Interoute Communications Ltd., owner and operator of Europe’s largest cloud services platform, boosted EBIDTA (earnings before interest, taxes, depreciation and amortization) in 2011 by 16.5 percent, to €68 million.
Despite substantial investments in new services and expanded infrastructure, the company also says it increased profitability, to €7.6 million.
Interoute has augmented its core Internet infrastructure, expanding its range of cloud services for the enterprise that now account for a majority of the company’s revenues — 55 percent, or €204 million.

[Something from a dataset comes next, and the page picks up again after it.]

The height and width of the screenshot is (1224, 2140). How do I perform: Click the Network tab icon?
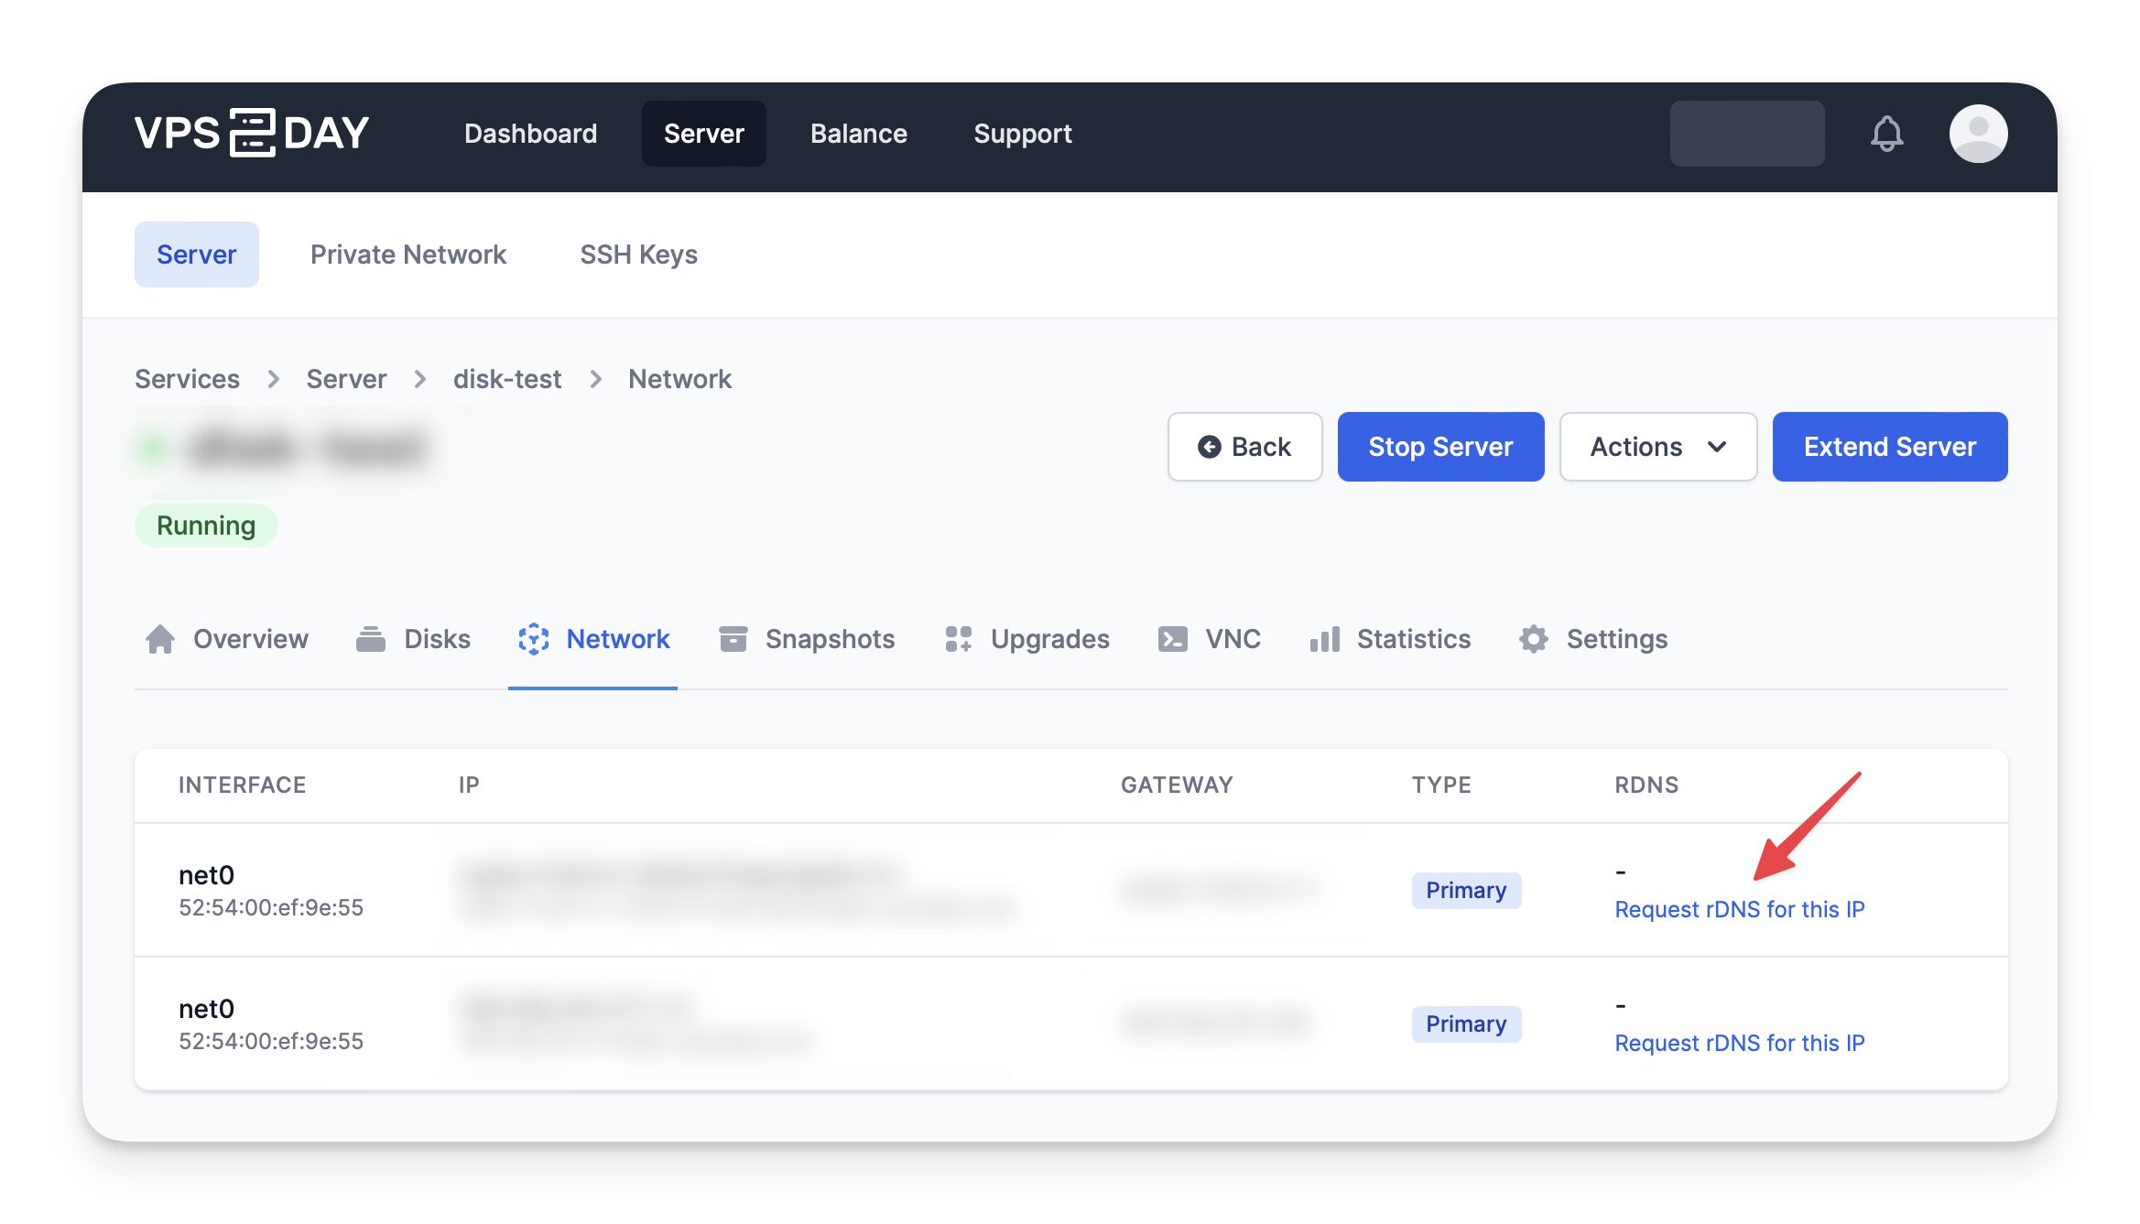pyautogui.click(x=534, y=638)
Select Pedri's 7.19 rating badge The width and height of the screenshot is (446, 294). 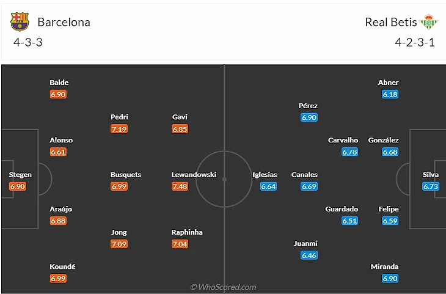click(x=119, y=129)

Known as Unified ICT, the strategy launched in 2009 and offered connectivity, computing and communications over its pan-European network on a flexible cost model — the Interoute Cloud.

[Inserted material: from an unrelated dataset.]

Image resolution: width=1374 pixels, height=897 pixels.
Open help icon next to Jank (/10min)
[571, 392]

Most recently, at the start of 2012, Interoute launched its new Virtual Data Centre, which enables organizations to deploy virtual computing and storage infrastructure for their enterprise applications in a matter of minutes and brings simplicity and security to the enterprise cloud, the company said.

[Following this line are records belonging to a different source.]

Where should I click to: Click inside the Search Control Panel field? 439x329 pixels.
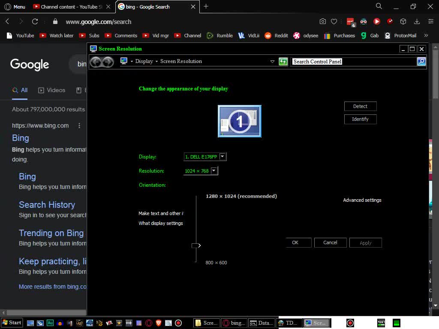352,61
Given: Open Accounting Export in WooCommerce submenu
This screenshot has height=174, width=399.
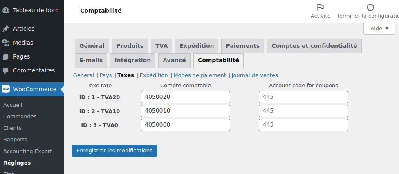Looking at the screenshot, I should [27, 151].
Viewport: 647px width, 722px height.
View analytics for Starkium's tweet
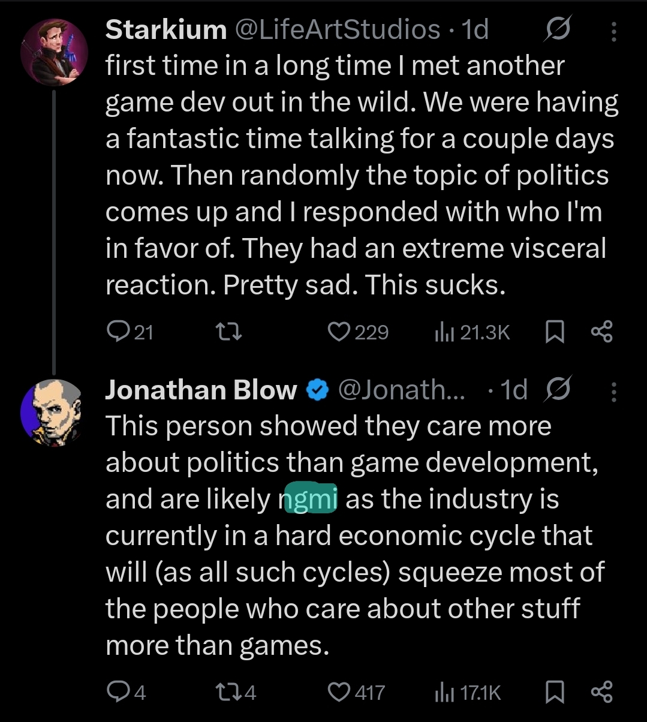point(441,332)
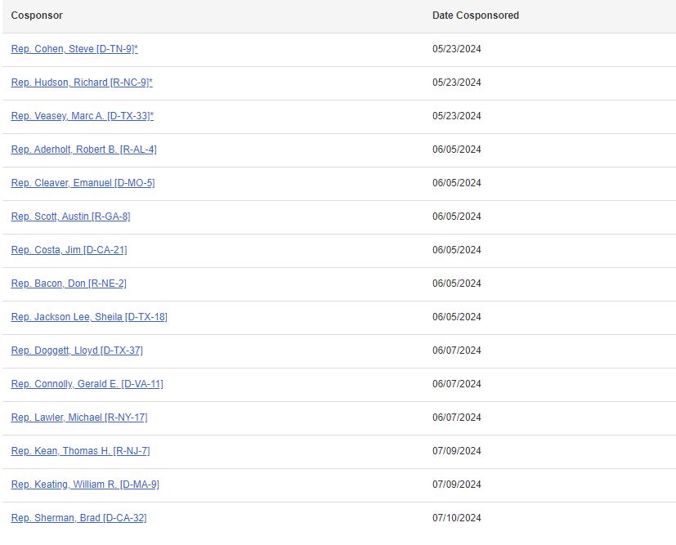
Task: Open Rep. Connolly, Gerald E. link
Action: pos(87,384)
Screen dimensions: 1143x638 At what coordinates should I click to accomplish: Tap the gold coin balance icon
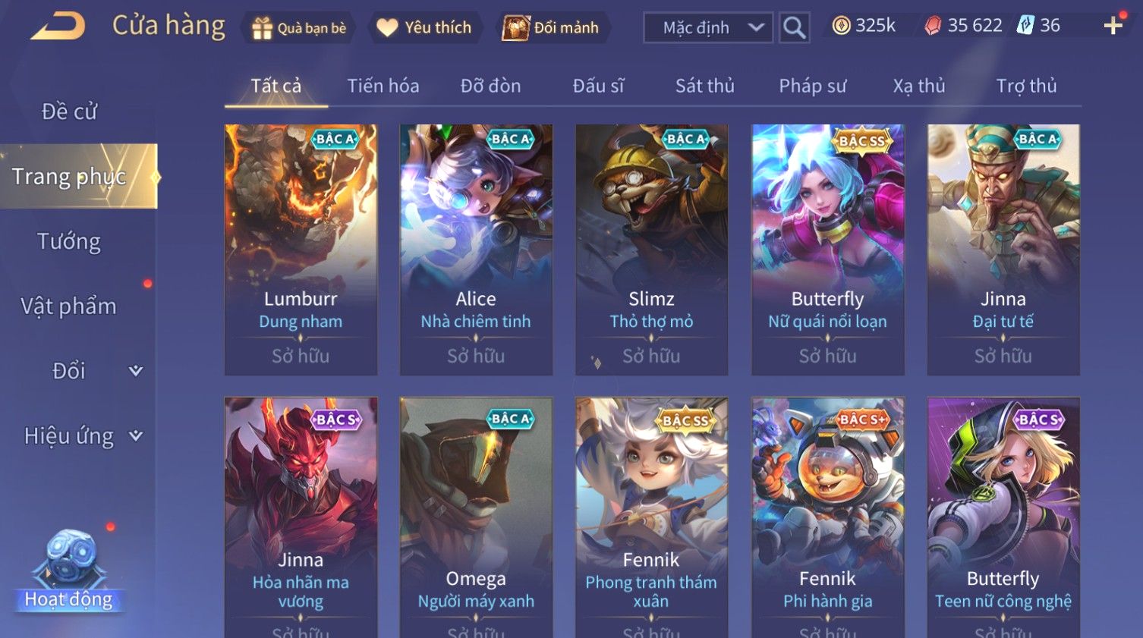coord(841,26)
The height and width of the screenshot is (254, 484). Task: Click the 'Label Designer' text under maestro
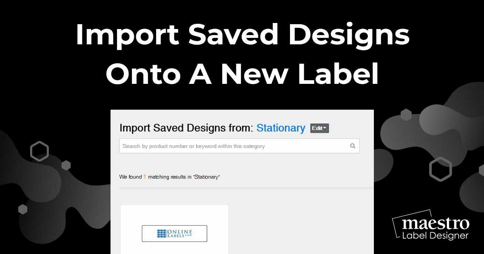(435, 235)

Interoute’s customers include Deutsche Post, SCA, UEFA and Tieto. Growth in its enterprise business was also aided by the strategic acquisition of Visual Conference Group, a European video conferencing provider, at the start of 2011.
“Interoute's sales growth is driven by a double-pronged approach that combines an abundance of capacity and high-speed infrastructure with relevant cloud and connected IT services," said Joel Stragling, principal analyst of business network and IT services for Current Analysis. "We expect the carrier to continue to gain traction due to the fact that it has no legacy network baggage and adopts refreshingly novel commercial strategies around how companies can buy connectivity, computing and IT services."